Dalam khazanah pemikiran politik modern, pasar bisa kita samakan dengan negara. Hanya, negara bersifat fisik. Dan kesamaan antara pasar dan negara sebagai institusi otoritas politik (dan ekonomi) tersebut mendapatkan pembenarannya ketika belakangan ini para miliyarder dunia pemilik trans national corporation sepakat membentuk departemen keuangan dunia dan departemen kesehatan dunia. Mereka ingin memprokalmirkan sebuah negara dunia metafisik: rezim pasar bebas yang diktator (Global Justice Update).

Pasar, pada titik terakhir maka akan berperan sebagai tuhan yang mengatur segala-galanya, yang mahakuasa. Pasar adalah materialisasi tuhan, namun tetap mempertahankan keabstrakan dan kemetafisisannya. Kekuasaan terpusat pada pasar. Aih, dunia macam apa ini tuhan?

Dan kini kita terjajah secara absolut oleh pasar. Pasar mendehumanisasikan kita, membendakan seluruh sendi kehidupan.

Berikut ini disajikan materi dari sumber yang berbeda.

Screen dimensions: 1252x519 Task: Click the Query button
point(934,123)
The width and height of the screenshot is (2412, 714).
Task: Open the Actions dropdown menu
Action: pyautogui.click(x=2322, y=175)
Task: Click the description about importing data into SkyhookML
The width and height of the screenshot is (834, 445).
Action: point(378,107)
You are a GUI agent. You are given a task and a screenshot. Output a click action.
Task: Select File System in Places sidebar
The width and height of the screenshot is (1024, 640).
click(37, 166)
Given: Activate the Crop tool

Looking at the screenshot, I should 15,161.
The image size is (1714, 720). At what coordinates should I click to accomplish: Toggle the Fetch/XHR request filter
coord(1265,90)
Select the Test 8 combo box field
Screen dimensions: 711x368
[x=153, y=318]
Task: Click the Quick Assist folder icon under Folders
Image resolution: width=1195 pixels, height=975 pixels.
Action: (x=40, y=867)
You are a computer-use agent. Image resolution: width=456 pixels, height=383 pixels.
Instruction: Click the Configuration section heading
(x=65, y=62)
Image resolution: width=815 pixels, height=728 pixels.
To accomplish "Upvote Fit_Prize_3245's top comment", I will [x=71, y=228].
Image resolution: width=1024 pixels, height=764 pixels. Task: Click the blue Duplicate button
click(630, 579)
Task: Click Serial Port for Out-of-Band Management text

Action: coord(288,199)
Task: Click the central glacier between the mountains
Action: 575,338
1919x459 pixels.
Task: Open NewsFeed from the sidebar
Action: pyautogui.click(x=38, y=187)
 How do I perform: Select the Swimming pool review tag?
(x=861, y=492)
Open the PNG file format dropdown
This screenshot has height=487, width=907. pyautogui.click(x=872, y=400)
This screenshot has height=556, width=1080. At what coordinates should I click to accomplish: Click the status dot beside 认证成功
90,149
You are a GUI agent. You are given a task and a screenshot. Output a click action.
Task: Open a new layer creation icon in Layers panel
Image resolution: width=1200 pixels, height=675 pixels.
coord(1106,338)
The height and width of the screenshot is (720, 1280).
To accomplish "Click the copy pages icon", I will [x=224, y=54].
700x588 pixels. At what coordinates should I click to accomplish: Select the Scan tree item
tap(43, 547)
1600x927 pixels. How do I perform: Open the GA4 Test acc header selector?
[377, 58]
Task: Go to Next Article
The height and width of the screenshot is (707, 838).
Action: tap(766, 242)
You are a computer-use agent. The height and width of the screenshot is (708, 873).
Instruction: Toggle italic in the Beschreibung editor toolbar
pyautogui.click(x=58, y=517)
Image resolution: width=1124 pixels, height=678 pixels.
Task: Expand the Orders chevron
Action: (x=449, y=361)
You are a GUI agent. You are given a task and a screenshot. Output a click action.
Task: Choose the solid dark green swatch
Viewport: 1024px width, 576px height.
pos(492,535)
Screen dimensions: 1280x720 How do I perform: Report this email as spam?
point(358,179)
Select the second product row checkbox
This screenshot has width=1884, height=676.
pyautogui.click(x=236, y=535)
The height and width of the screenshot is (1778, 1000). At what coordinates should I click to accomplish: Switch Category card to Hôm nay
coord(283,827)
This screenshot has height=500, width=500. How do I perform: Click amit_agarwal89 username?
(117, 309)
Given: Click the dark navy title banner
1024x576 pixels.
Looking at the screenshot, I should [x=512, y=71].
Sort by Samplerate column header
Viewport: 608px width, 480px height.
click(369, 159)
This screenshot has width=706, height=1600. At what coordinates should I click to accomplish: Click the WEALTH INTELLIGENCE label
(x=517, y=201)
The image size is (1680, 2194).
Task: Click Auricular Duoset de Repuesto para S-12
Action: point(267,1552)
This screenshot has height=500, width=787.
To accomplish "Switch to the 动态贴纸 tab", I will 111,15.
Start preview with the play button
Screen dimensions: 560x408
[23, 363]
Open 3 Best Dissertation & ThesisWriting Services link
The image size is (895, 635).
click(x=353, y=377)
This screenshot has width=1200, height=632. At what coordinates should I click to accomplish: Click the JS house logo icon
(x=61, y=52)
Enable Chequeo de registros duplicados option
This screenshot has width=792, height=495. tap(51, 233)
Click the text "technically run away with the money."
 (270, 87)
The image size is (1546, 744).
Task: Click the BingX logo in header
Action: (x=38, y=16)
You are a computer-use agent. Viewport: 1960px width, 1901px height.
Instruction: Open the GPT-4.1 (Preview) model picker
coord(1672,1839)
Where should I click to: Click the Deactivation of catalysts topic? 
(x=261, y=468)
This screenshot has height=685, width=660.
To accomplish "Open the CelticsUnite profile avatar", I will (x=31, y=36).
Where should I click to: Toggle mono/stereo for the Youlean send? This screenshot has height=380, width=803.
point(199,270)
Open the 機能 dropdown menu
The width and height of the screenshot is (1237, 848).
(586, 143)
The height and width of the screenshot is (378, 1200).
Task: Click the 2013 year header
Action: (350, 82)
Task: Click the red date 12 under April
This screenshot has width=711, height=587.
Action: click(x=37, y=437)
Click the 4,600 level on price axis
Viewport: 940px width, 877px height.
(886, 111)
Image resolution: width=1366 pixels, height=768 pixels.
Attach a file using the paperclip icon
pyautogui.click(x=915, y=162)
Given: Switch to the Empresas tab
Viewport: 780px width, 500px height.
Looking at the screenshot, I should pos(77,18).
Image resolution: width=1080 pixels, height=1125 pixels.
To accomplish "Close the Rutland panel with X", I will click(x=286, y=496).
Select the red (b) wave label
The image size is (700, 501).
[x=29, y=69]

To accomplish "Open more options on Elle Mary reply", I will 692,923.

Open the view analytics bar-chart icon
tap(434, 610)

Maka humanisasi dalam kediktatoran rezim pasar bebas sekarang ini berarti kemerdekaan dari pasar untuk menjadi manusia historis-aktif seutuhnya; gerakan literasi dan konsientisasi universal manusia dari rezim pasar bebas diktatorial. Sekarang, di sinilah makna gerakan dan strategi kebudayaan kita, revolusi pendidikan kita, teologi pembebasan kita: memerdekakan budaya dari pasar, memerdekakan pendidikan dari pasar, dan memerdekakan agama dari pasar; tak sekadar merdeka dari pasar tapi juga menaklukkan pasar; melakukan kerja inversi wacana dari market kuasa menjadi rakyat kuasa.

Musuh bersama kita sangat jelas sekarang kawan. Musuh bersama kita adalah pasar dan tidak lagi pemimpin-pemimpin diktator besar seperti Hitler, Stalin, Mussoloni, Soeharto, atau esbeye. Welcome neolib; monggo rezim pasar bebas diktatorial. Masuklah ke bahtera kami!

II
Maaf bila renungan ini tak beranjak dari teori-teori barat, sehingga renungan ini barangkali tak menarik buat Anda. Memang pekerja teori seperti Adorno, Erich Fromm, John Fiske, dan lain sebagainya telah mengemukakan situasi penjajahan market yang mana civil society tak bebas di dalamnya.

Kendati terdapat banyak kesamaan di sana-sini dengan teori mereka, namun sengaja saya tak menyelipkan pemikiran mereka di dalamnya (kecuali think-pol-nya Orwell sebagai pembanding). Sebab, saya masih yakin secara empirikal, barat dan timur berbeda. Teori barat semestinya kita tempatkan hanya sebagai pembanding atau referensi, teman ngobrol; bukan bos yang tahu segalanya, yang berhak memerintah seenak perutnya sendiri.

Mereka yang menganggap barat sebagai mercusuar teori, jiwanya belum merdeka. Sebaliknya, mereka yang terlalu mendewakan tradisi timur dan resisten terhadap pandangan barat, juga tak bisa kita tolerir.

The other perlu sejauh terdapat kondisi etika diskursif: sikap kesejajaran antara “aku” dengan “alter-aku” atau the other. Antara tradisi [timur] dengan teori barat sejajar. Karena sejajar, artinya tak ada siapa yang menguasai siapa dan tiada siapa menang-siapa kalah, maka sudah selayaknya keduanya saling berdialog, saling menginspirasi mengatasi resesi [peradaban] global yang mengkerangkeng kebebasan manusia merealisasikan dirinya. Ih, kayaknya kok ideal banget kali ya? Sementara sekian.